Nachdem Skicross-Weltcup ist vor dem Snowboardcross-Showdown im Vorarlberger Montafon. Dank guter Planung, waren die Adaptionen am Kurs in der Silvretta Montafon recht schnell erledigt und die Bühne für das große Heimspiel von Doppelolympiasieger Alessandro Hämmerle präpariert. Der war bereits am Donnerstag vor Ort – und legte auch selbst Hand an.
„Manni Thöni hat sich ein wirklich tolles Konzept für die Strecke überlegt“, sagt Montafon-Streckenchef und Ex-Snowboardcross-Profi Julian Lüftner und verrät, was sich am Kurs am Grasjoch verändert. „Wir haben versucht es so stressfrei wie möglich zu gestalten. Ein Großteil der Strecke für die Snowboarder ist ident mit jener der Skicrosser.“
Ex-Kollege im Streckenteam
Die Banks für Doppelolympiasieger Alessandro „Izzi“ Hämmerle und seine Kollegen snd bereits vorgeschoben. „Da müssen wir noch kleinere Adaptionen mit der Maschine machen.

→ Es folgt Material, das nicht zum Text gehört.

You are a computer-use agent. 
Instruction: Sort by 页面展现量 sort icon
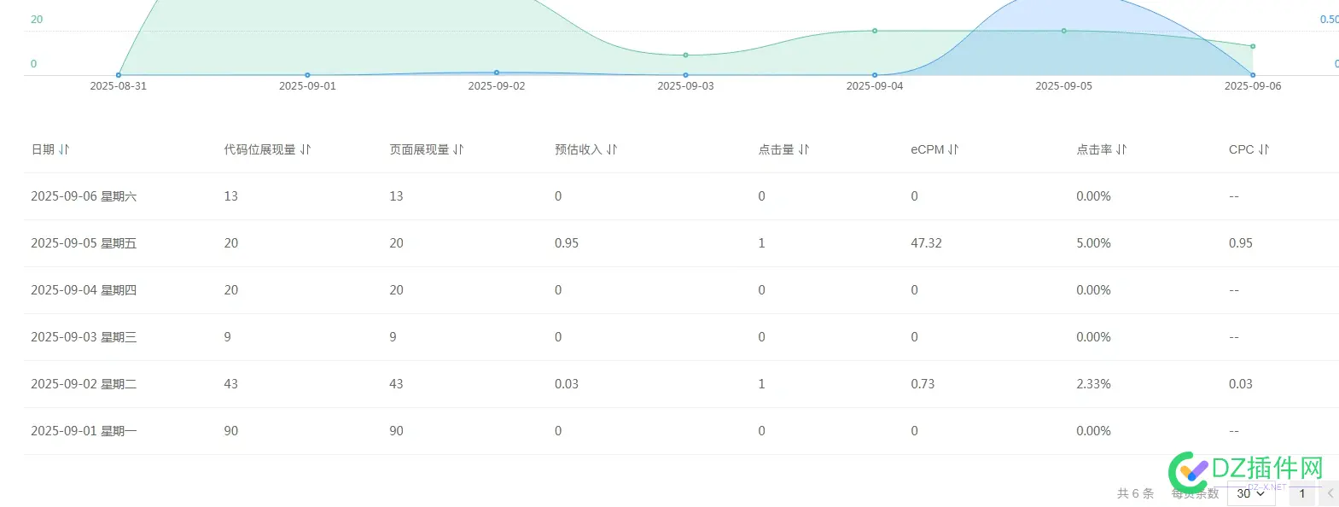[x=458, y=149]
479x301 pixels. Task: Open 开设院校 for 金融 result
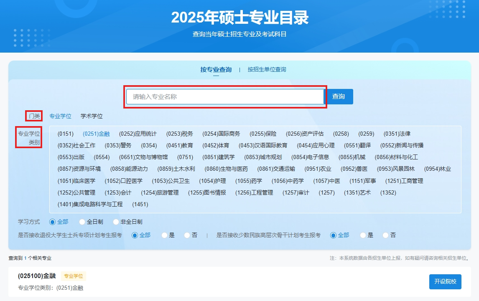pos(445,281)
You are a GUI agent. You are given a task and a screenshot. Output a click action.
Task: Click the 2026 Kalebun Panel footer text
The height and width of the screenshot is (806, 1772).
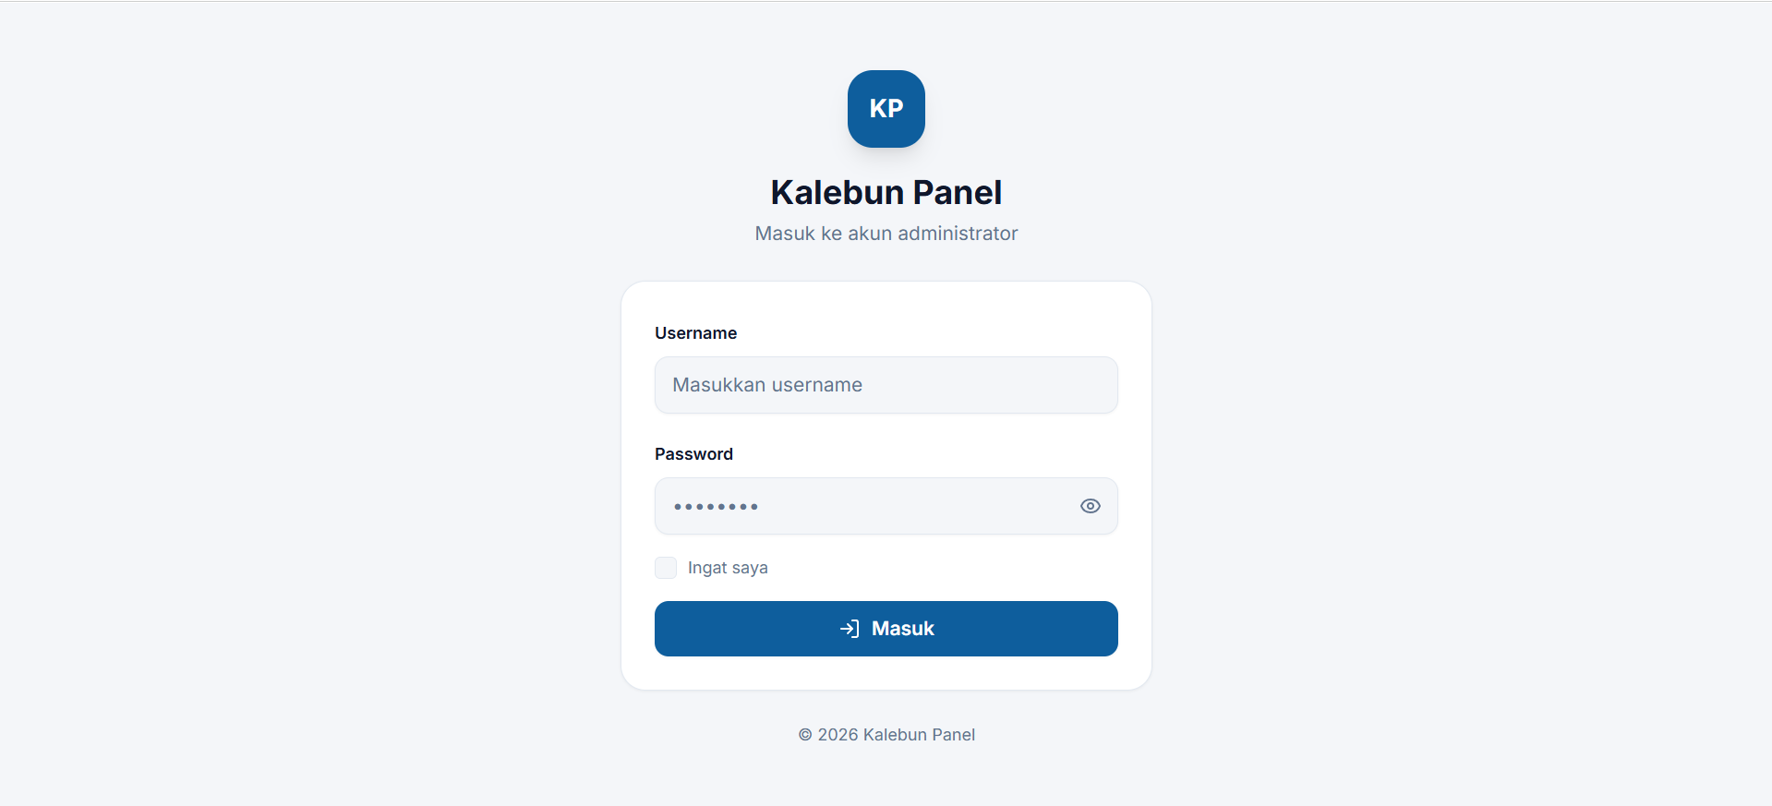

Zudem gilt es noch zwei, drei Netze zu verstellen, aber das ist es dann auch schon wieder im großen und ganzen“, verrät „Lüfti“, der auch im März 2027 bei der WM im Streckenteam am Start sein wird.
Empfang in der Wahlheimat
Lokalmatador Hämmerle könnte sich dort seine letzte noch fehlende Medaille holen: WM-Gold. Das ist aber noch weit weg für den 32-Jährigen, der erst am Montagabend vom Weltcup in Erzurum (Tur) in die Heimat zurückgekehrt war – und gleich wieder im Stress war. Am Dienstagabend stand nämlich der Olympiaempfang in seiner Bludenzer Wahlheimat an, bei der auch die doppelt versilberter Rodler Thomas Steu und Jonas Müller in der „Remise“ geehrt wurden.
Golf mit Grondin
Zum Abschalten gönnte sich der Heeressportler einige Löcher Golf auf der Anlage des GC Bludenz-Braz – am Mittwoch auch mit seinem olympischen Dauerrivalen Eliot Grondin (Kan). Gestern war Izzi dann bereits am Grasjoch, um mit seinem Service-Guru Christoph Vonbank das perfekte Setup auszutesten.